Paradójicamente, nunca se supo que hubiera sido precisado a lanzar un balazo en contra de alguien. Las balas que padre e hijo quemaron, que fueron muchas, se gastaron en el tiro al blanco, en la huerta de Clotilde, prima de José Trinidad. Ese escenario fue lugar de pendencias deportivas por más de un siglo. Para Clotilde resultaba un agasajo recibir a los parientes que afinaban puntería. Para tales efectos mandaba matar un borrego, o un puerquito, o cuando menos, una media docena de guajolotes. Su vastedad en la comida y su prodigalidad para ofrecer buenas bebidas eran pendón que paseaba con orgullo al interior de las consejas familiares.

Clotilde tenía un niño. Era madre soltera. Pero había llevado con una dignidad impresionante lo que, a ojos del vecindario, era pecado. Llegó un momento, dedicada toda su vida a Manuel -el bastardo, hijo de un aventurero español que llegó a San José del Rincón a poner un tendajón, la enamoró, le hizo el hijo a Clotilde y se fue huyendo de la responsabilidad, a quién sabe dónde-, que propositivamente no hablaba a los demás de otra cosa que no fuera su orgullo -como decía ella- de ser padre y madre al mismo tiempo, sin fallar en ambos papeles.

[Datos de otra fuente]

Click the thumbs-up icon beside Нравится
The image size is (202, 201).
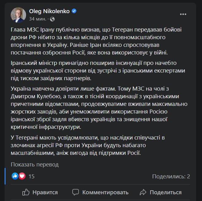(x=26, y=192)
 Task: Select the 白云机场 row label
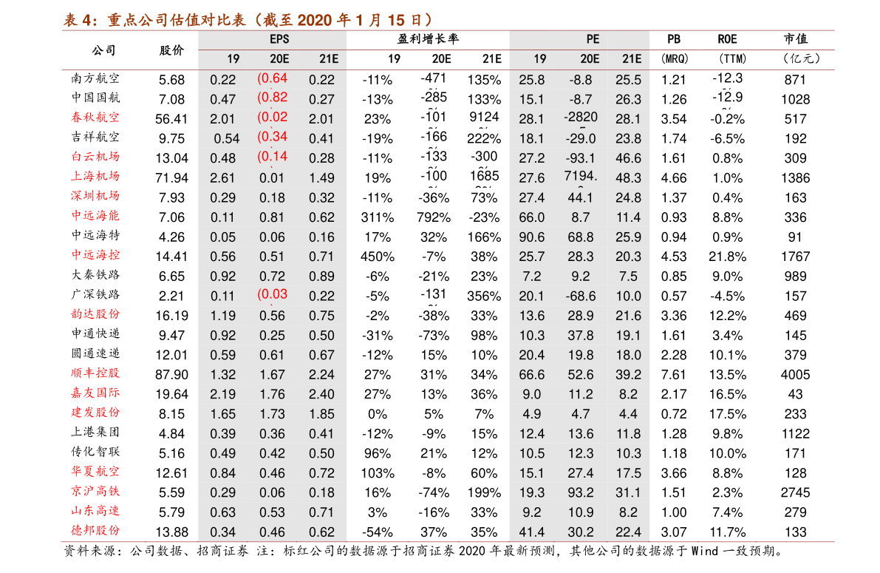(x=95, y=156)
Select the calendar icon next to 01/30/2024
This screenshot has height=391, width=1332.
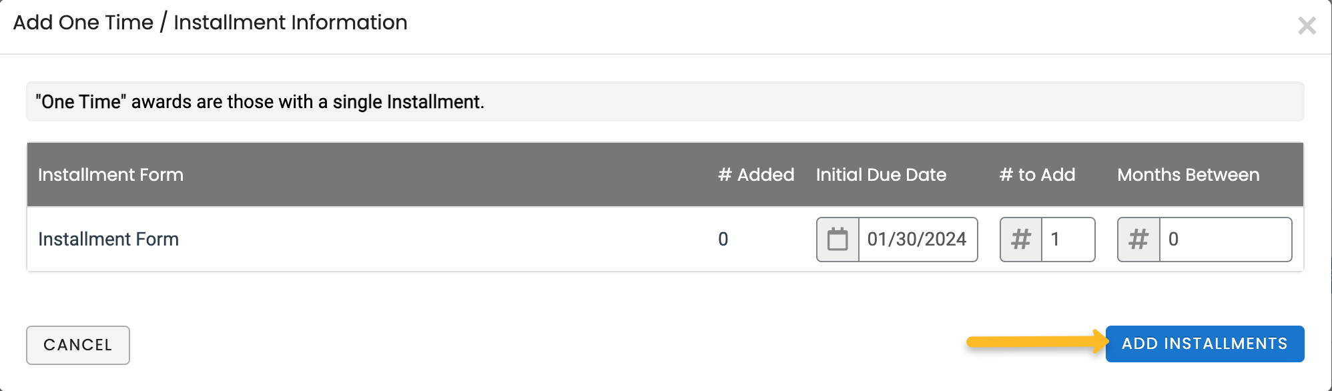[x=836, y=239]
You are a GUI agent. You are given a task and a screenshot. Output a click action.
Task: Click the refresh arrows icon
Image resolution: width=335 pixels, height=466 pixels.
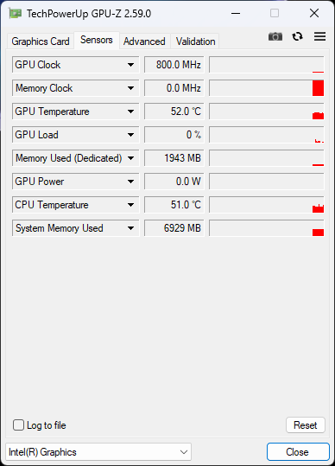pyautogui.click(x=297, y=36)
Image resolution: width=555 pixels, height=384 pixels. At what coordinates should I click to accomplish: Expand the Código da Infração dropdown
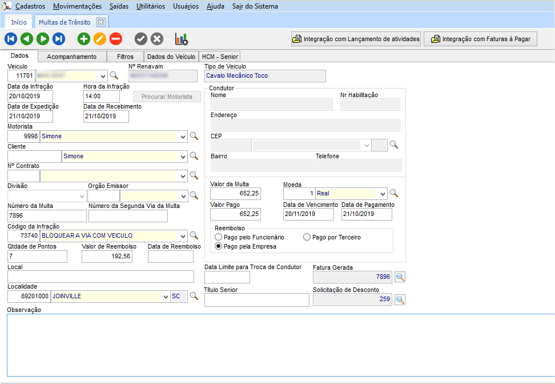coord(183,236)
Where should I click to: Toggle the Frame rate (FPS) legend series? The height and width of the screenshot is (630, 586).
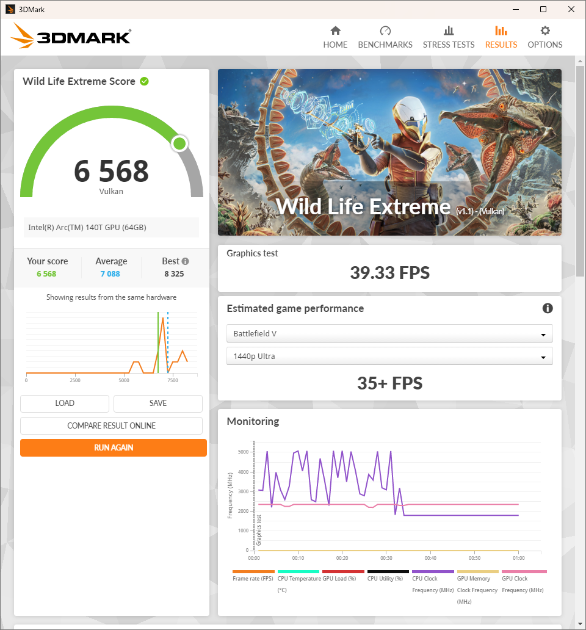point(253,578)
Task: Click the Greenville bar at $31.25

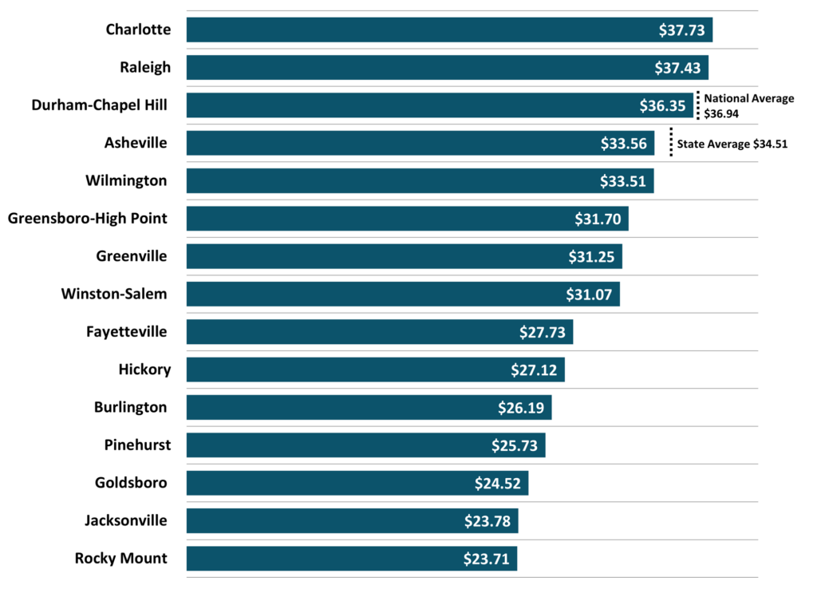Action: pos(404,256)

La prueba inefable -subrayaba- es la inteligencia y salud física y mental de Manuel que, por otra parte, años después se haría torero, en contra de la voluntad de la madre que conoció, sin jamás haberlo comentado a Manuel, que Nicandro, el tendero gachupas, fue torero en Andalucía por más de una década.

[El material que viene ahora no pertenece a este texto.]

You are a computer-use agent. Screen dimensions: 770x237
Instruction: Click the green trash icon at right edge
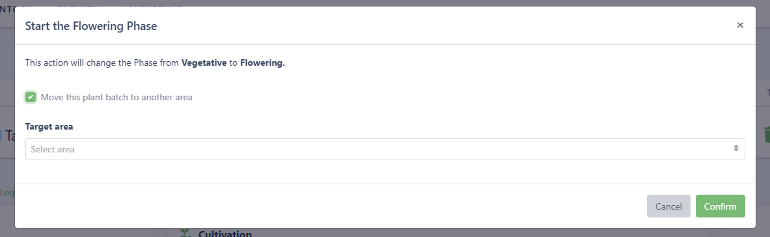coord(767,133)
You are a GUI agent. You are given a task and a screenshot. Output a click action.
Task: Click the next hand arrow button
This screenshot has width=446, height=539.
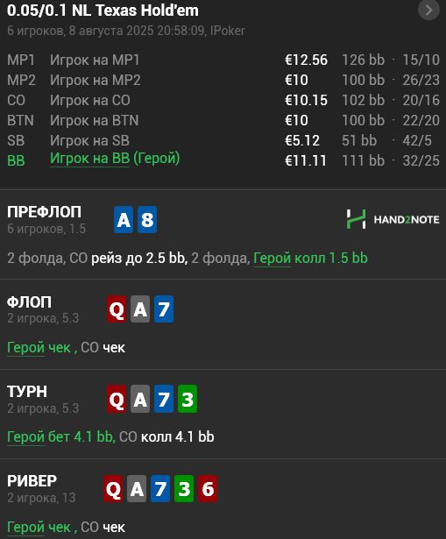coord(428,11)
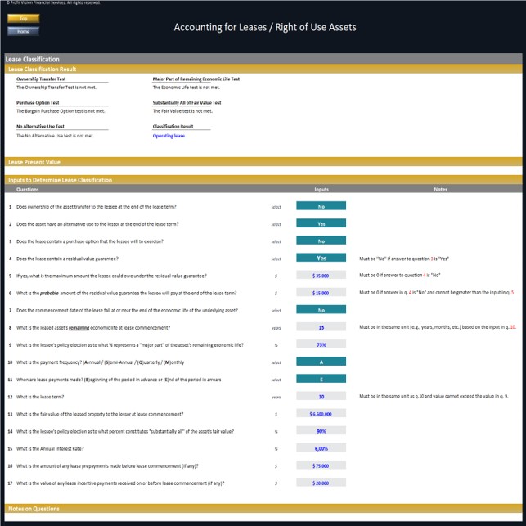526x526 pixels.
Task: Select the $35,000 maximum guarantee input
Action: (x=321, y=275)
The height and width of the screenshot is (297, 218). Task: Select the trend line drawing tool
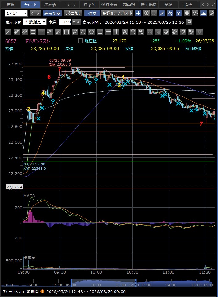[9, 31]
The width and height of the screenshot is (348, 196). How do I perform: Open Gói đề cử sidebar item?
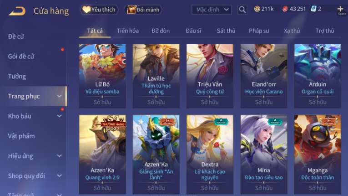[21, 56]
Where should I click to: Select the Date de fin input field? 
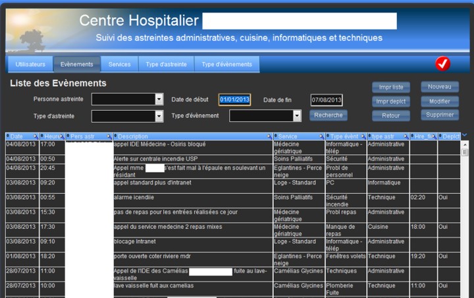point(327,100)
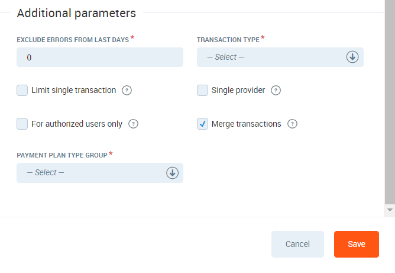Image resolution: width=395 pixels, height=273 pixels.
Task: Click help icon beside Limit single transaction
Action: tap(127, 91)
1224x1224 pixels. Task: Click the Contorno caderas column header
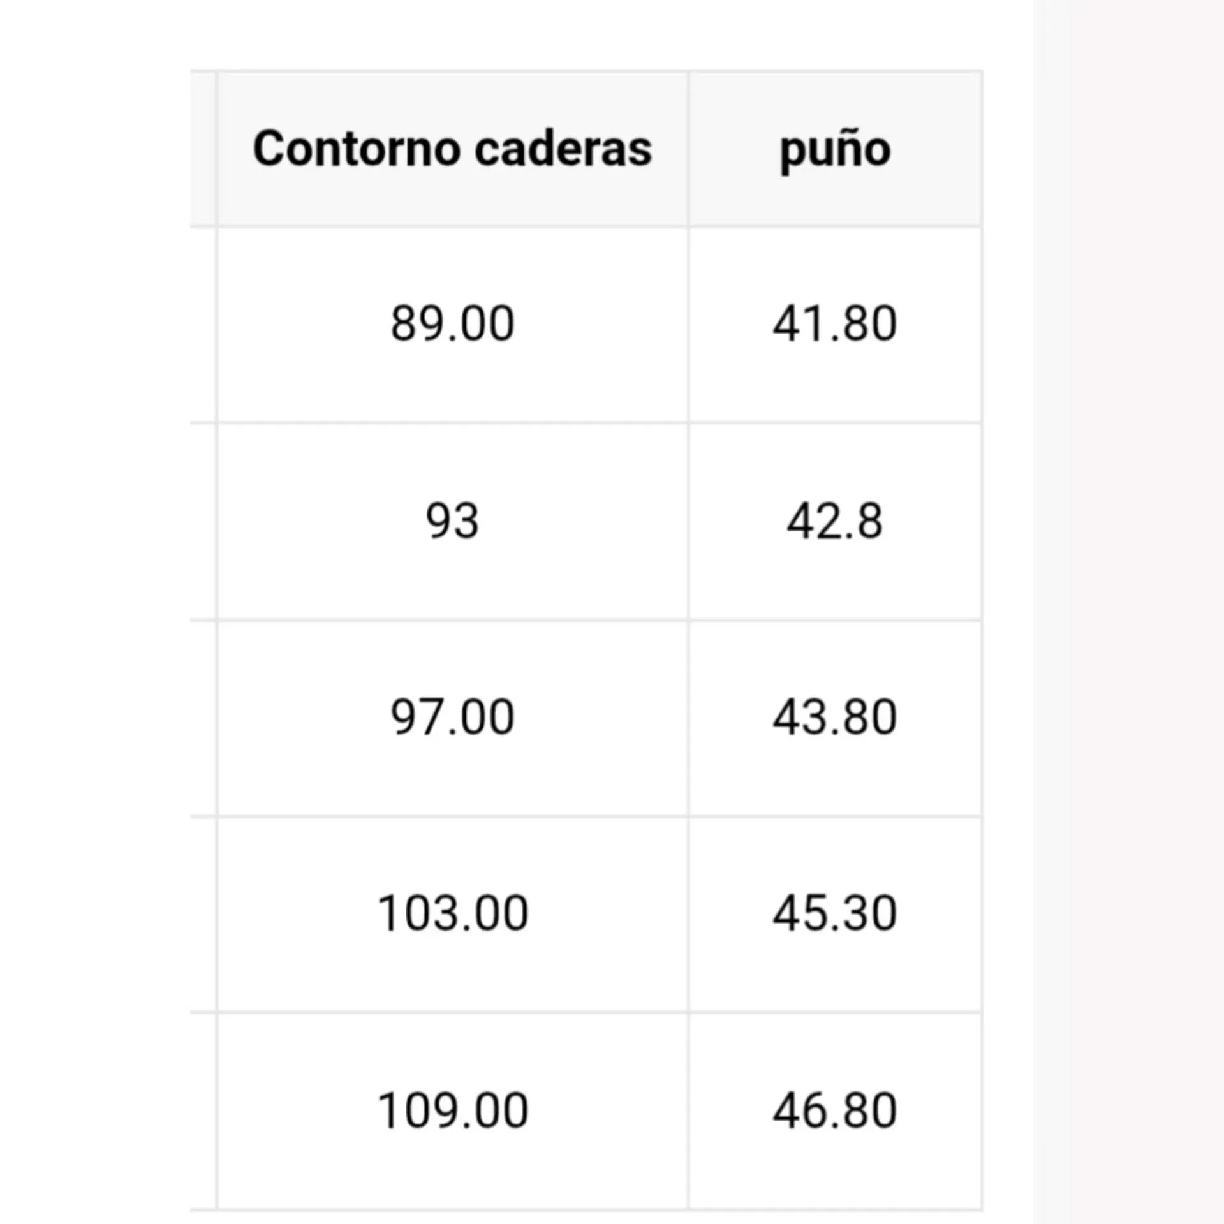pyautogui.click(x=452, y=149)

-Es la sangre que llama con tanta fuerza, capaz de vencer distancias y épocas, como para traspasar voluntades y marcar destinos -decía Rita, la comadrona del pueblo, al platicar del asunto con Clotilde.

Rita, partera que trajo al mundo a cuando menos dos generaciones de rinconenses, también era madre soltera. Ese elemento en común las había hecho muy amigas. Además, como si fuera poco, eran vecinas. Rita tenía gemelas. Rosa y Ana, enanas, hijas de un trapecista que tuvo suficiente con dos semanas de estadía del circo en el poblado para enamorarla, preñarla y seguir su indefinido periplo infinito. Por eso con Clotilde hubo una suerte de asociación para crear un halo defensivo en torno de ambas y cada una. La mutua comprensión de sus destinos de mujeres abandonadas, y del indefectible llamado de la sangre a que se refería La Cigueña -como le decían los jóvenes de la comunidad-, se hizo indisoble lazo cuando, al inicio de la década de los sesenta, las mellizas huyeron con el circo que pasaba por San José. Ellas, al igual que Manuel, no habían sido informadas de la actividad de su padre, ni de su nombre siquiera. Pero estaba escrito que culminaran su vocación ancestral trabajando en una carpa, así no fuera en el mismo circo del padre que, por otra parte, nunca supo ni siquiera que Rita hubiera incubado en su vientre fruto alguno del único encuentro carnal, en el coro del templo, mientras se sucedía la misa dominical de las doce del día que solía congregar a prácticamente todo el pueblo.